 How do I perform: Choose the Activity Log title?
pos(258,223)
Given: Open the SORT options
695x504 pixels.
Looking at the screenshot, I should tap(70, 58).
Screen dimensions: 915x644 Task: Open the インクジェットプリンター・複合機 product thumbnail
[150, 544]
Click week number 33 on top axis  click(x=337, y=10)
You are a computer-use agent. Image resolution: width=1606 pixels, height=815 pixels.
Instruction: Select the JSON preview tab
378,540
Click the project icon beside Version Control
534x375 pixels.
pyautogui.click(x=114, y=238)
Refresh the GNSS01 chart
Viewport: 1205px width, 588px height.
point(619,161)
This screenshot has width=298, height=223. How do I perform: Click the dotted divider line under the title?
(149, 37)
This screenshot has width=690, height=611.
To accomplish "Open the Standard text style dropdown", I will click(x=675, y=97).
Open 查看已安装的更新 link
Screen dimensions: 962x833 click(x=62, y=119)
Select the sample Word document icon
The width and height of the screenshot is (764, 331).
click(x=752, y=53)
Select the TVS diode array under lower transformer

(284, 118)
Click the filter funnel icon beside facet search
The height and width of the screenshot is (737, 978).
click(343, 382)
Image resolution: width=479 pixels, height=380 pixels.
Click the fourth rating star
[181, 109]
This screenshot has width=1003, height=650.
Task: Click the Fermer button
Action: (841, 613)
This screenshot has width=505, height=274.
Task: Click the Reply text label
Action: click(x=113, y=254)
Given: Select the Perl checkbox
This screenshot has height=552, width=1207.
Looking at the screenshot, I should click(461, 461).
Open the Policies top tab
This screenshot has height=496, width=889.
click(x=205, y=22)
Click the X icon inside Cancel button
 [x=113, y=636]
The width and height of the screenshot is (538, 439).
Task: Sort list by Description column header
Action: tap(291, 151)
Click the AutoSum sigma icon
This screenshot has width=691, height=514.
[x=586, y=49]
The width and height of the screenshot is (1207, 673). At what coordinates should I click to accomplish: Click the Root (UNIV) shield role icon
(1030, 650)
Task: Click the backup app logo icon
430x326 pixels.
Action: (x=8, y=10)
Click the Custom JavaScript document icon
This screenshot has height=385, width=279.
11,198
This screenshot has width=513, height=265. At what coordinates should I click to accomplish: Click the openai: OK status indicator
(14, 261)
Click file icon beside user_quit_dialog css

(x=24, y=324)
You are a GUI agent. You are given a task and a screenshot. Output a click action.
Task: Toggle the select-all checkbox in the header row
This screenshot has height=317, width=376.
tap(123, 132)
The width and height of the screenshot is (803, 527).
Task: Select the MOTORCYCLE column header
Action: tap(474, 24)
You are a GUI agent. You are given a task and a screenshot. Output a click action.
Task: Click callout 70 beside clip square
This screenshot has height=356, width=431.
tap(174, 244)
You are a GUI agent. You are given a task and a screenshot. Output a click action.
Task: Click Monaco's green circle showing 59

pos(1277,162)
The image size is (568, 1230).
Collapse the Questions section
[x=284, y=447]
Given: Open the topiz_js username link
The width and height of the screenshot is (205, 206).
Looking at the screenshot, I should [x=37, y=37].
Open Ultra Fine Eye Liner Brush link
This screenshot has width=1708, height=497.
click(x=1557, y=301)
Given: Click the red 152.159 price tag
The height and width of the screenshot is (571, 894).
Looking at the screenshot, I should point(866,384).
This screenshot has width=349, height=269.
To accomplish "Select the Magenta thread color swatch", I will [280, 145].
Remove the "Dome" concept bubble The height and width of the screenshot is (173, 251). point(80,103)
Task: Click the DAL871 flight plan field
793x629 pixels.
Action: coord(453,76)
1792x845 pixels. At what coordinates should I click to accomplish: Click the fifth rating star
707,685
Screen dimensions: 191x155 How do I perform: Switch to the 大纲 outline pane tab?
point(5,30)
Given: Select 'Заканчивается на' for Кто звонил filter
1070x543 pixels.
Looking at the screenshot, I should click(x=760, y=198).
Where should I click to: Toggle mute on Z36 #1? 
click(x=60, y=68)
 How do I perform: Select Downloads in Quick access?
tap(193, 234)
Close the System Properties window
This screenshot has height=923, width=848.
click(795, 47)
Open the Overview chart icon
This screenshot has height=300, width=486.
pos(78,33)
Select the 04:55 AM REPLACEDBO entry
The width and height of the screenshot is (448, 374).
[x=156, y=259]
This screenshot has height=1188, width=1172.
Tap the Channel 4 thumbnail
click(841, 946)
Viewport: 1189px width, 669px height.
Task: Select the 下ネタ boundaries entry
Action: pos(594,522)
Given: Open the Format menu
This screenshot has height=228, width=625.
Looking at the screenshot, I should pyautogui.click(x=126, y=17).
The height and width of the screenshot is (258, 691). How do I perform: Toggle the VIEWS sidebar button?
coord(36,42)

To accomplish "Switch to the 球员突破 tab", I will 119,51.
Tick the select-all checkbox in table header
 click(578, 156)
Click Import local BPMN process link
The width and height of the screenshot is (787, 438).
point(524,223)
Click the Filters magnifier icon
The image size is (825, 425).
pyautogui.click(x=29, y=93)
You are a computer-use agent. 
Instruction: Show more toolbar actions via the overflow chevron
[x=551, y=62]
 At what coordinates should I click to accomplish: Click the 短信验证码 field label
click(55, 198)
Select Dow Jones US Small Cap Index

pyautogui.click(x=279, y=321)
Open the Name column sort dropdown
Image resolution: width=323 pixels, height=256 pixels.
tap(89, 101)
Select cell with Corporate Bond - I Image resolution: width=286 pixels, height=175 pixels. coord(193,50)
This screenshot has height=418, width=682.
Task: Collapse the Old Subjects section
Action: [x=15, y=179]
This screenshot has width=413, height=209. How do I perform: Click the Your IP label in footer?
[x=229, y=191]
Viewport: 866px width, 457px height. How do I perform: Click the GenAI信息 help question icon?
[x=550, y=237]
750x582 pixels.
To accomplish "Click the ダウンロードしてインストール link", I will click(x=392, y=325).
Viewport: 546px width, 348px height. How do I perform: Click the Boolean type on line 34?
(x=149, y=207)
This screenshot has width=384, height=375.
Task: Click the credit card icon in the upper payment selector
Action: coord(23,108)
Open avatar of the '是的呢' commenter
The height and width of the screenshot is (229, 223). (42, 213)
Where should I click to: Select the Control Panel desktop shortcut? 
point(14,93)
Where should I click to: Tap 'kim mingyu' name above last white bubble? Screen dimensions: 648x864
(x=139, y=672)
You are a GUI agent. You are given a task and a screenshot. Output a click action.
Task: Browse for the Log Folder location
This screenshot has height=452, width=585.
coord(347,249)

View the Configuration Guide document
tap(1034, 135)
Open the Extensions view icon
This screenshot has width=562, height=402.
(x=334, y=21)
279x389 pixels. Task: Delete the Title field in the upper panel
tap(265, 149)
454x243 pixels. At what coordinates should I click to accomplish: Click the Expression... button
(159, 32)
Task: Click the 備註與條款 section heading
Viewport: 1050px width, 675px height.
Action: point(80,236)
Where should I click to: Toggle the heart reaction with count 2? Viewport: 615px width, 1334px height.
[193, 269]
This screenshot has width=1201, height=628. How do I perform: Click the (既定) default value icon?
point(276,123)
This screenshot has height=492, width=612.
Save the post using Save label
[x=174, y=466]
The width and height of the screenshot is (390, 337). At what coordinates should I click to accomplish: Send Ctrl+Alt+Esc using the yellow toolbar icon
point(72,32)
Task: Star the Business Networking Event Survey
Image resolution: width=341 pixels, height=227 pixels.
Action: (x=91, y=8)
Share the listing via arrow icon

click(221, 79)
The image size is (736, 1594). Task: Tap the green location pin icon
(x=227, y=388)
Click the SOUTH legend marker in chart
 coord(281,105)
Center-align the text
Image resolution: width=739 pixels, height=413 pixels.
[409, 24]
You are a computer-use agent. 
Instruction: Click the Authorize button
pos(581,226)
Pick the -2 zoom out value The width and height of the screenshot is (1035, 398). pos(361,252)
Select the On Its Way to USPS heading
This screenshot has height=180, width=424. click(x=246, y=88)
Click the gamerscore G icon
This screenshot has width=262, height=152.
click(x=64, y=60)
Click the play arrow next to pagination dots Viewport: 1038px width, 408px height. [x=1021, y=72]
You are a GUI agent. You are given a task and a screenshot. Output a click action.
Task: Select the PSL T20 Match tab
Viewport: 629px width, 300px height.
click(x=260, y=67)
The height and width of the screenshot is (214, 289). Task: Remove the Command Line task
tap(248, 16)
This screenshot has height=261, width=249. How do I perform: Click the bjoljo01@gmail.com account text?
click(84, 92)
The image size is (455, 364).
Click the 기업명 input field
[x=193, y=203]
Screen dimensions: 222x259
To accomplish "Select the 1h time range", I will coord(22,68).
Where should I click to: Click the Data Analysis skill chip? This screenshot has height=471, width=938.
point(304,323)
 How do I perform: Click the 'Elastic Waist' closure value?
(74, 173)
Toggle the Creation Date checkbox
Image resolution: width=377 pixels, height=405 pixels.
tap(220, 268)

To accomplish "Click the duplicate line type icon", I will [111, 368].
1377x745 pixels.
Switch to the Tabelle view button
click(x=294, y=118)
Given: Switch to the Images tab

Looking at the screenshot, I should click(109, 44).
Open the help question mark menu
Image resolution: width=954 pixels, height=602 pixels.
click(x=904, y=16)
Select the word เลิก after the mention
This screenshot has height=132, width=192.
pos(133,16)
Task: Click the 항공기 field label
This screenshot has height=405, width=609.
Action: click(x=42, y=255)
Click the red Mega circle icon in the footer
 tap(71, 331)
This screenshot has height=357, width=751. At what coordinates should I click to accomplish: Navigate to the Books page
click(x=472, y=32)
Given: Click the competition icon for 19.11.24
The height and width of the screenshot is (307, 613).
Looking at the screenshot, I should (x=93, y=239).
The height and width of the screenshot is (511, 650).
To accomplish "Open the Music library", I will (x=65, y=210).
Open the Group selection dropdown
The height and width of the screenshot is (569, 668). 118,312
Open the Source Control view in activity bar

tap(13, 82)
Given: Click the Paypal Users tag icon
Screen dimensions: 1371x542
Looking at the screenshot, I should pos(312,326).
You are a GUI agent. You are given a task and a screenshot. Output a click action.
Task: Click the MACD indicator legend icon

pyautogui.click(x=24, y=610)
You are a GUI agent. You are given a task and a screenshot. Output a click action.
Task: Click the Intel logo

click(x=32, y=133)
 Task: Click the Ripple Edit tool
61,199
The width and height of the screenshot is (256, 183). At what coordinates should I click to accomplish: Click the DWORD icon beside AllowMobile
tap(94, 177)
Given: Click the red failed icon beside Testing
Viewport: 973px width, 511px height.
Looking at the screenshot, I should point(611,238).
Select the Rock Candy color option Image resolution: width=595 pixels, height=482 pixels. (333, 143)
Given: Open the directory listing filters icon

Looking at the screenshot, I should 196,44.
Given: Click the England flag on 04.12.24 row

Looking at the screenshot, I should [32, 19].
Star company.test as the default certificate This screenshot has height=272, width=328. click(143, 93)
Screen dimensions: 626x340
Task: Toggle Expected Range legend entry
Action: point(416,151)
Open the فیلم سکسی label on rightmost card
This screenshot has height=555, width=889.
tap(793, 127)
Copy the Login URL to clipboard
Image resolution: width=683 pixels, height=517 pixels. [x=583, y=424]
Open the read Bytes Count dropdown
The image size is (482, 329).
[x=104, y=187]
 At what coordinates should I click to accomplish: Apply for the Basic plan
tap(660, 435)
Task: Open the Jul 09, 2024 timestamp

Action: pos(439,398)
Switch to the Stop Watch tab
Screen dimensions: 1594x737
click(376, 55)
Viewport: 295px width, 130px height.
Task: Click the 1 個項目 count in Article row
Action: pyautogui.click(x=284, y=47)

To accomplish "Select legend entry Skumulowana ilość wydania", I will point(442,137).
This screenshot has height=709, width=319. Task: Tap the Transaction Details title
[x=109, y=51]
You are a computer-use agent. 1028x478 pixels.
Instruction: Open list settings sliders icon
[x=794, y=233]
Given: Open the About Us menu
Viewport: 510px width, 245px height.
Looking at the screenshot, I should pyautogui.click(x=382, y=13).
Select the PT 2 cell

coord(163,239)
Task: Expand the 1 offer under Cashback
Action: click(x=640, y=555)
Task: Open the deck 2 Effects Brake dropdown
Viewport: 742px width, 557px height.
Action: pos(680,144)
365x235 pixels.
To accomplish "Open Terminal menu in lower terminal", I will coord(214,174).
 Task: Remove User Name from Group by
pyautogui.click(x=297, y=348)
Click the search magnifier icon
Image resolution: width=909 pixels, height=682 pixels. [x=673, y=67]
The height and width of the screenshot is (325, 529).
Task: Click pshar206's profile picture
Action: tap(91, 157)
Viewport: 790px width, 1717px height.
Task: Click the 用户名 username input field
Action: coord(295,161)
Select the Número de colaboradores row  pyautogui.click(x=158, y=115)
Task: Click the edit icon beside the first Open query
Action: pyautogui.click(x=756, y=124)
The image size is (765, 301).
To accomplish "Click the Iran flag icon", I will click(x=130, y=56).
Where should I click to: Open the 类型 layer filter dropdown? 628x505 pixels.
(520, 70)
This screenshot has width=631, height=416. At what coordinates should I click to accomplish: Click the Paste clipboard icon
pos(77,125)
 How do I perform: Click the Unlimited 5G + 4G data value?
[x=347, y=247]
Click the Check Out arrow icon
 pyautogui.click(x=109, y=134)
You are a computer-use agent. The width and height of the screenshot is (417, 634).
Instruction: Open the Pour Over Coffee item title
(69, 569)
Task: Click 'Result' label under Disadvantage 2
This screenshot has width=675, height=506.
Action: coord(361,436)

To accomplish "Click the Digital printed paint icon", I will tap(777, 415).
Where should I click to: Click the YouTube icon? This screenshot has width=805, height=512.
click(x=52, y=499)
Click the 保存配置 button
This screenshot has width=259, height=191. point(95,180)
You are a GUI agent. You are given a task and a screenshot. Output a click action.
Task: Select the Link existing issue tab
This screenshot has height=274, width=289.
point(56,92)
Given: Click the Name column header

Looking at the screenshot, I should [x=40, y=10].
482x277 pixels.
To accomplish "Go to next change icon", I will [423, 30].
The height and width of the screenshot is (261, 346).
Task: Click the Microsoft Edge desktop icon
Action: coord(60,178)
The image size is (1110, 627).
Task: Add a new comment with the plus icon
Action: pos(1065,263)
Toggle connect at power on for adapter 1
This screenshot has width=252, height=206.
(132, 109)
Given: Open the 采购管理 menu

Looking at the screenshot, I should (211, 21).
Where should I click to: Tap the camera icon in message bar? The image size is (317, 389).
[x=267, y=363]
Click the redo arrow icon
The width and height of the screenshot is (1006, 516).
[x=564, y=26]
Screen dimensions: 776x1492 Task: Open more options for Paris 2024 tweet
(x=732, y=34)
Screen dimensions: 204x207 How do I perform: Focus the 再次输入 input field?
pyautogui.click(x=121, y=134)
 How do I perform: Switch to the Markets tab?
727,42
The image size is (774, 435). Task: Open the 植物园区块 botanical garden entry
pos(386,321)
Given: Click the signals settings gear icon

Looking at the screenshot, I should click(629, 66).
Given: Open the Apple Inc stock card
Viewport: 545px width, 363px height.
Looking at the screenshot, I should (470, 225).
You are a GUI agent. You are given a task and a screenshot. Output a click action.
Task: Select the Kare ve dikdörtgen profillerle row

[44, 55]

* **AIM OF THE EXERCISE**:
State how many lines in the records above contain the word "computer", giving only the number.

* **RESPONSE FOR THIS EXERCISE**:
5